◆ TASK ITEM
Reproduce without any pictures the lines from the one that contains "Given: Click the Get inspired anchor icon" through the end of the records, exactly as written.

◆ SOURCE DATA
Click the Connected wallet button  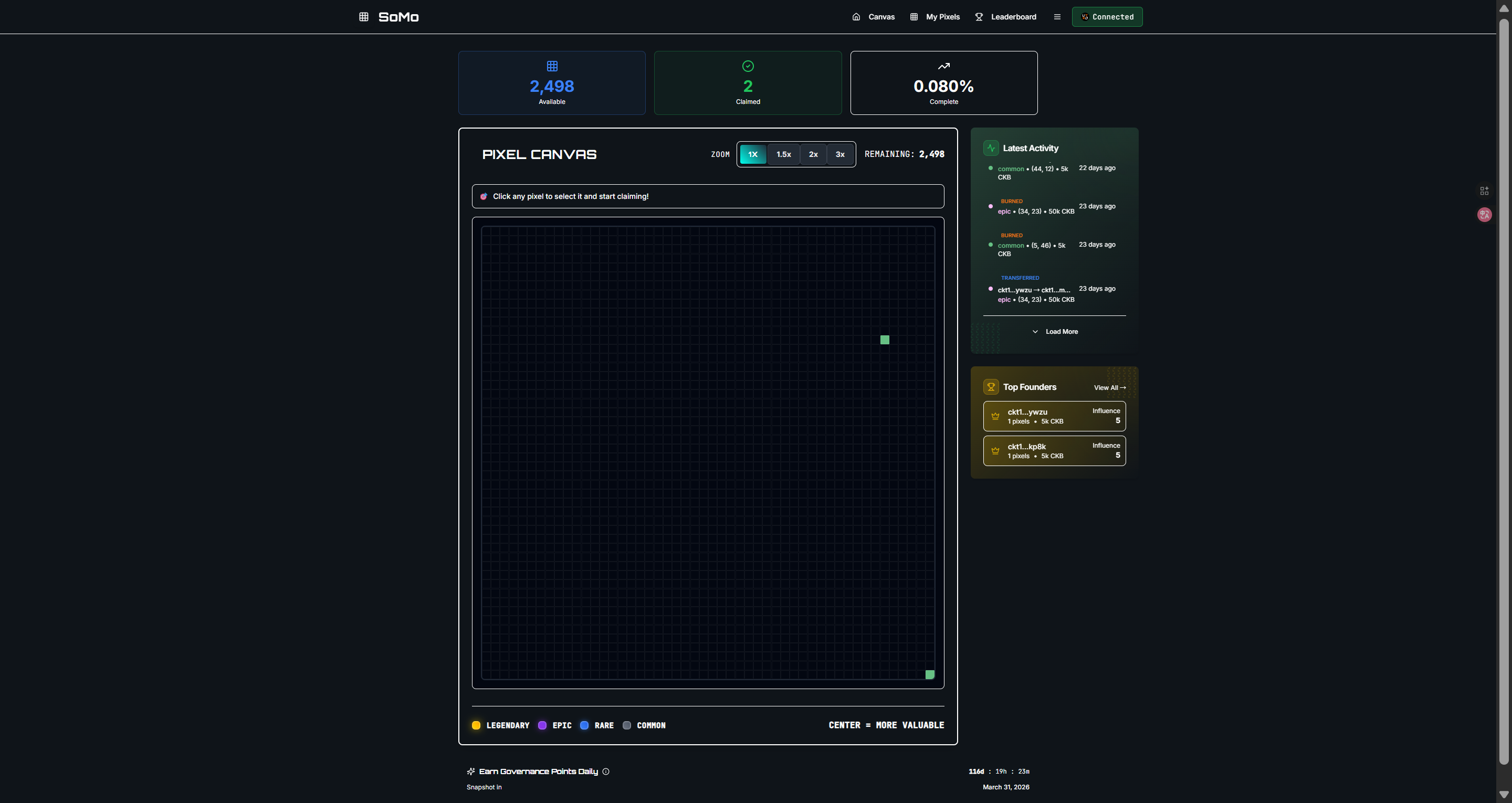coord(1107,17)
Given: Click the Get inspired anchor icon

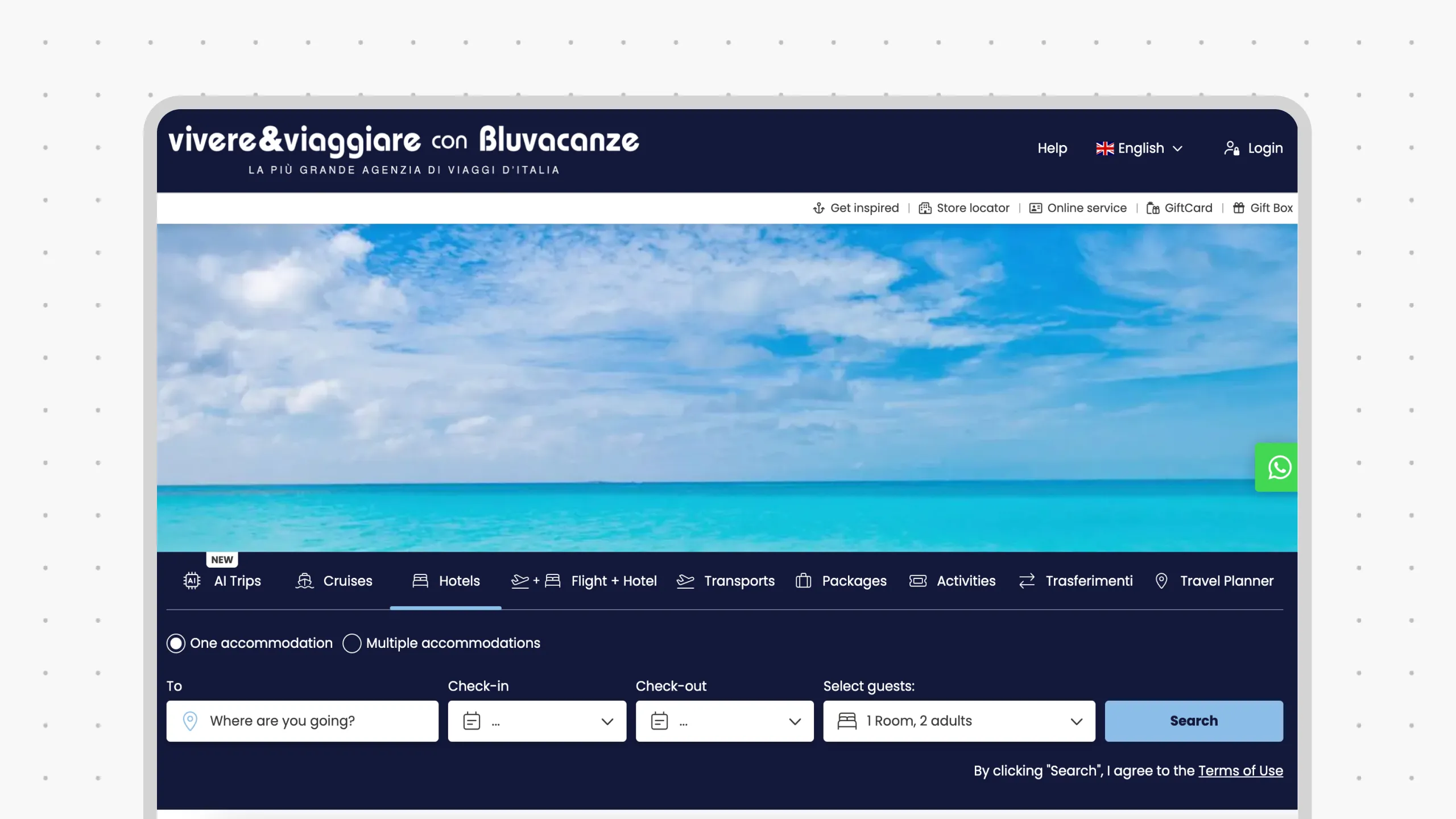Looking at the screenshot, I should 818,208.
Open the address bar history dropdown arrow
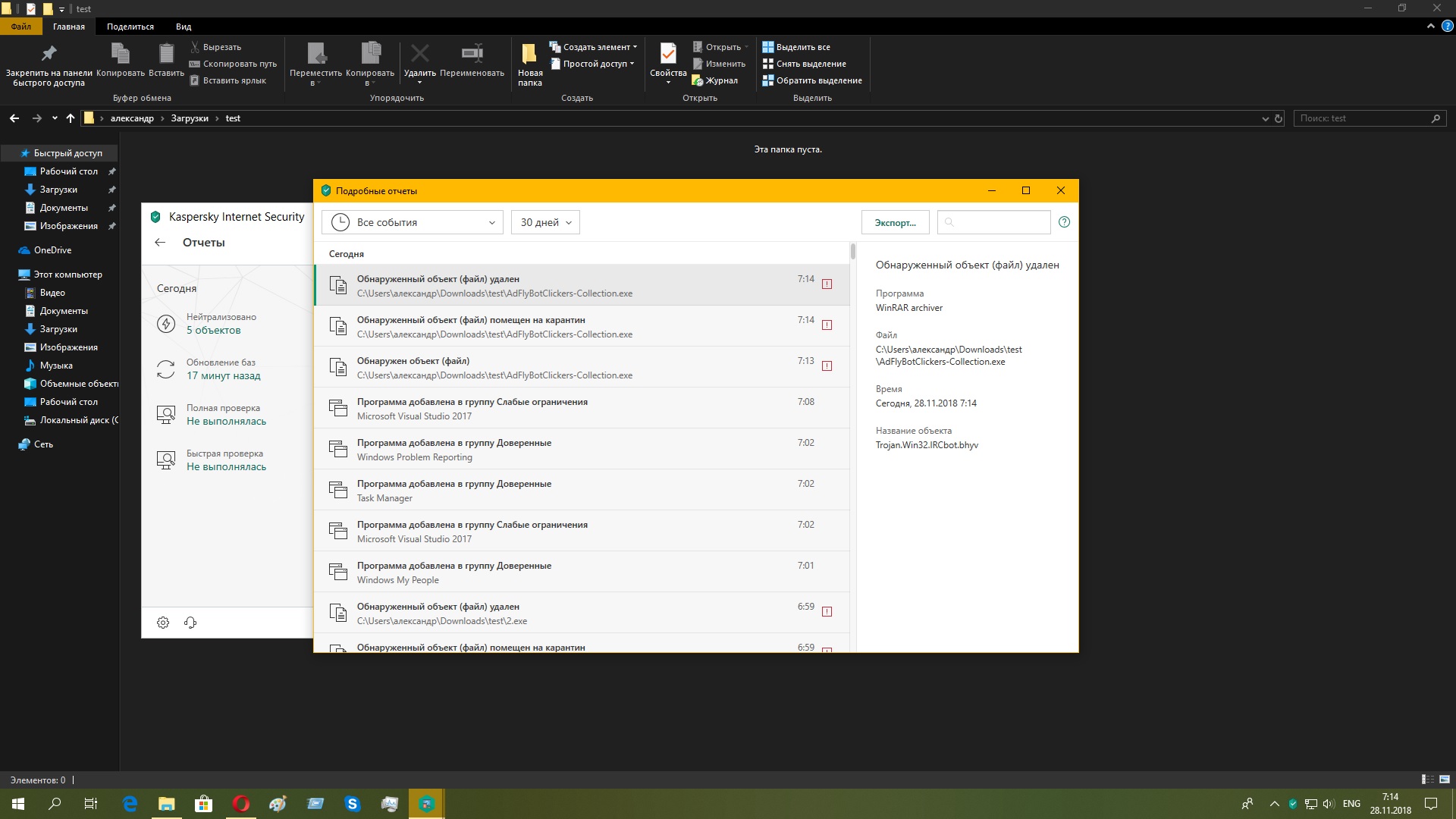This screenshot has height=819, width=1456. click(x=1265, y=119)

◆ TASK RESULT
Given: Click the Get inspired anchor icon

Looking at the screenshot, I should 818,208.
Open the address bar history dropdown arrow
This screenshot has height=819, width=1456. click(x=1265, y=119)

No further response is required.